Recently I've been doing some Ruby on Rails work and taking a break
from that I have started a libcdio via SWIG. If there are any Ruby
users out there, please don't hesitate to help and join in.

Using SWIG as opposed to using a more language-specific extension
mechanism has really paid off in being able to be able to port and
build upon interfaces across languages. In particular a patch by
Shannon to extend the Perl library to include get_msf() has been used
in the Python interface with very little changes. Well, actually no
changes in the SWIG part. And the Language-specific changes are just
straight-forward translations. So the same code is also now in the
Ruby interace too.

But having written all of this, I am no Ruby expert. 

What I have can be seen at
  http://cvs.savannah.gnu.org/viewcvs/libcdio/rbcdio/

or checked out via

cvs -z3 -d:pserver:[EMAIL PROTECTED]:/sources/libcdio co rbcdio

I don't have an automated tarball since I don't even know enough about
Ruby to do that or know enough to create a gem install.

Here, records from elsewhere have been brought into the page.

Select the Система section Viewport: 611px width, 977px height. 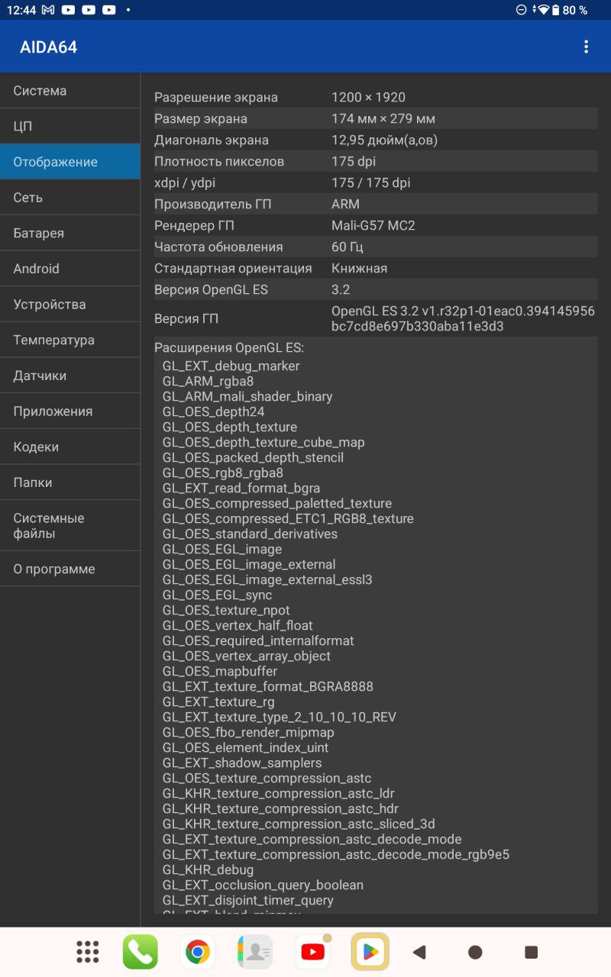pos(70,91)
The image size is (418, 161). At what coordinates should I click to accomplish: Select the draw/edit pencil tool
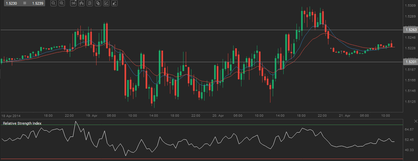pyautogui.click(x=106, y=3)
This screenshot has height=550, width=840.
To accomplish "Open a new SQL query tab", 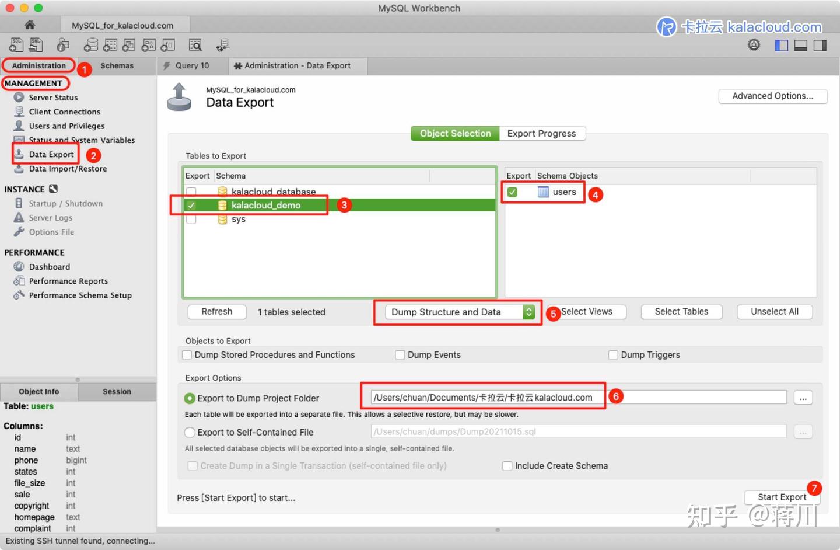I will (16, 45).
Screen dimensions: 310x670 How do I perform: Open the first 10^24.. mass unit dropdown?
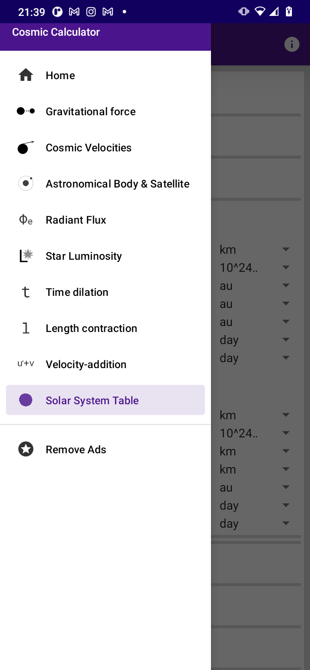click(x=255, y=267)
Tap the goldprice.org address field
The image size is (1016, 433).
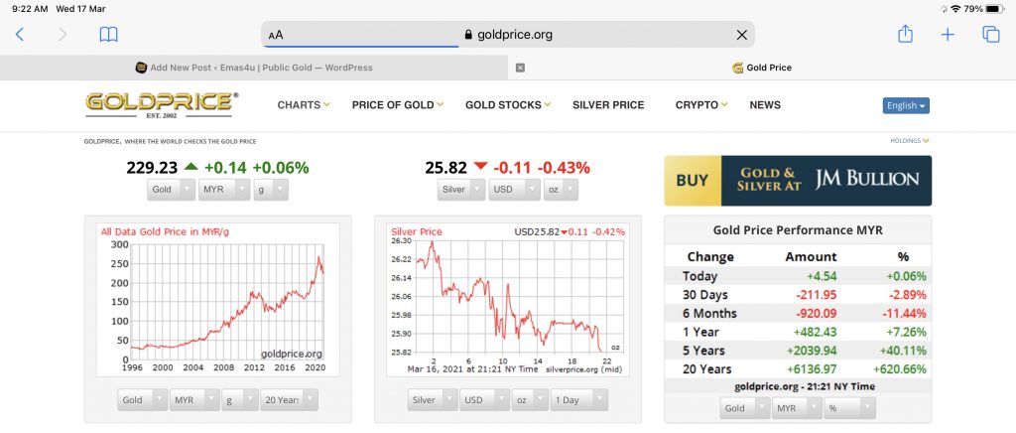click(x=508, y=35)

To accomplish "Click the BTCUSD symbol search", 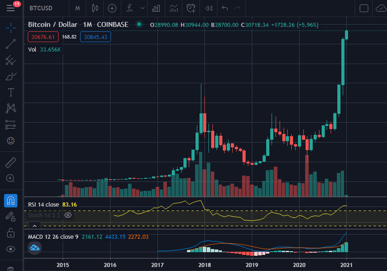I will (41, 8).
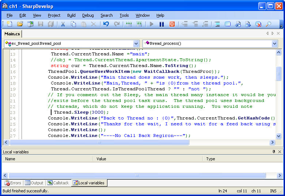Start the program with Run icon
Viewport: 285px width, 196px height.
(152, 24)
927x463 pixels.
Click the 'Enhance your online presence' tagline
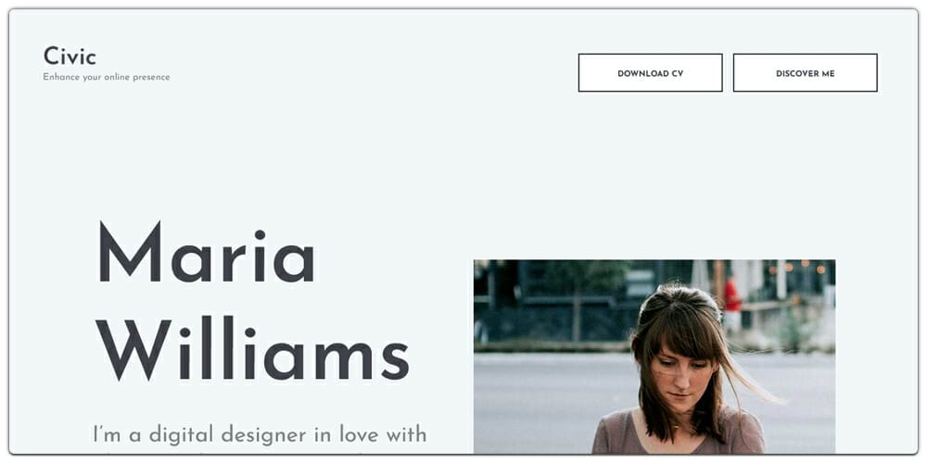click(107, 77)
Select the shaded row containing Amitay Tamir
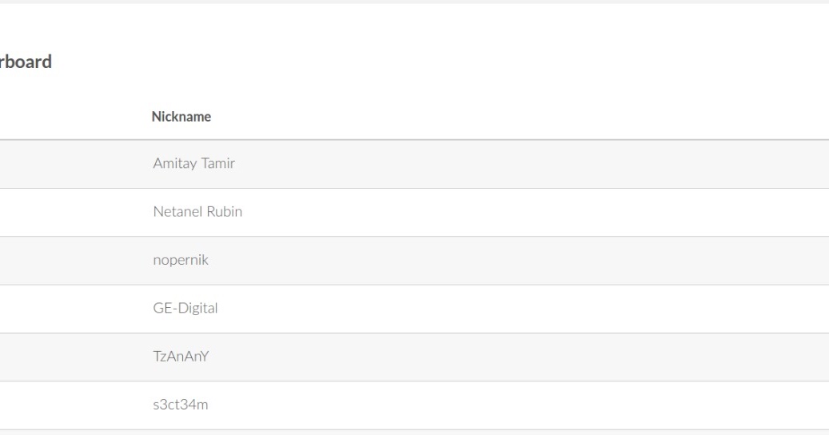Viewport: 829px width, 435px height. pyautogui.click(x=414, y=164)
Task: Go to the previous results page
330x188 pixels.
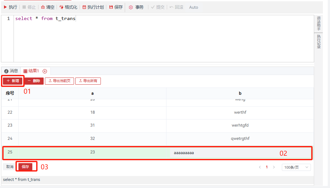Action: [x=260, y=167]
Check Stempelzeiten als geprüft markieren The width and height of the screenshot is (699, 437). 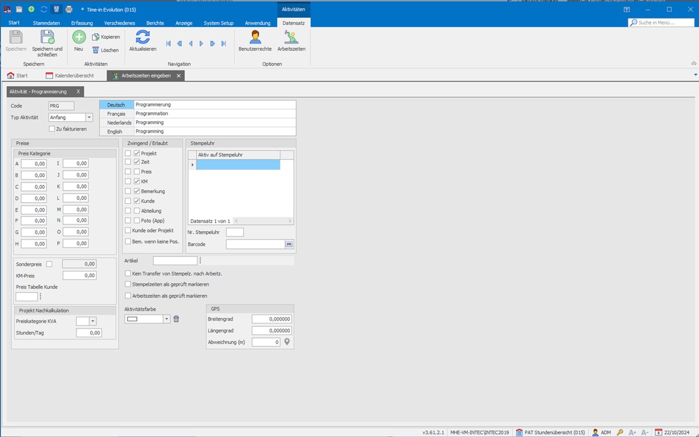128,284
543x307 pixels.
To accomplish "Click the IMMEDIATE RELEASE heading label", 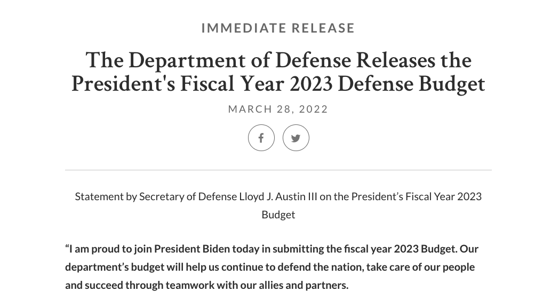I will pyautogui.click(x=278, y=28).
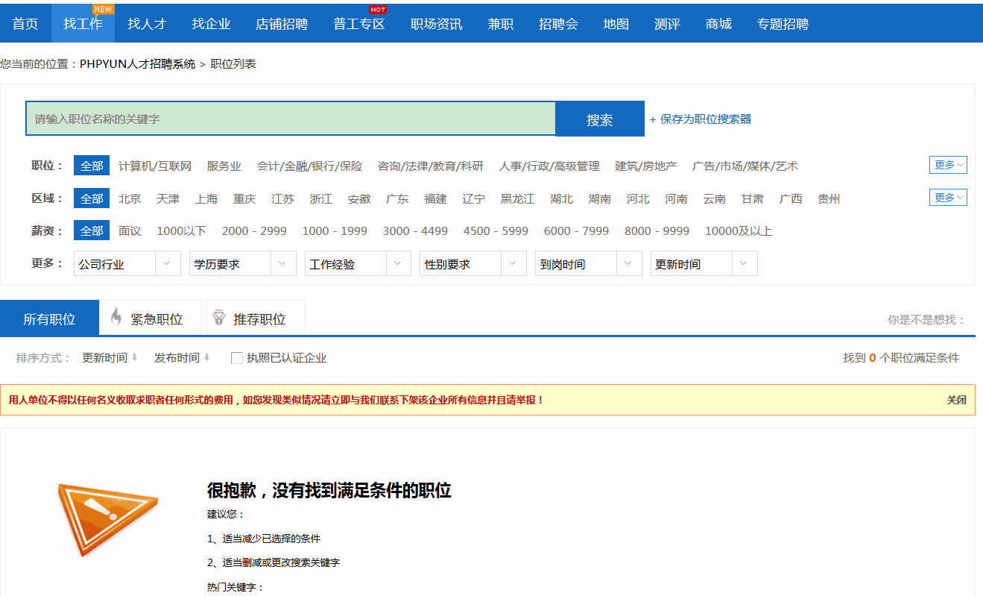
Task: Click the job keyword search input field
Action: (291, 119)
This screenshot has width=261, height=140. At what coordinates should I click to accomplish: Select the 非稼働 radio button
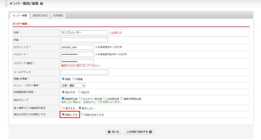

What's there right now, just the libcdio part -- not libiso9660, mmc,
cdda-paranoia, or UDF library -- has bugs. But to be fair, there is
nothing for cdda-paranoia or UDF in Python or Perl either. And those
too still have bugs, although far less.

Probably only 60% or so of what's there for Ruby works. And there is a
bit that should be made more Ruby idiomatic. For example one thing I
know about is that I have a set_track routine when it should be called
track=.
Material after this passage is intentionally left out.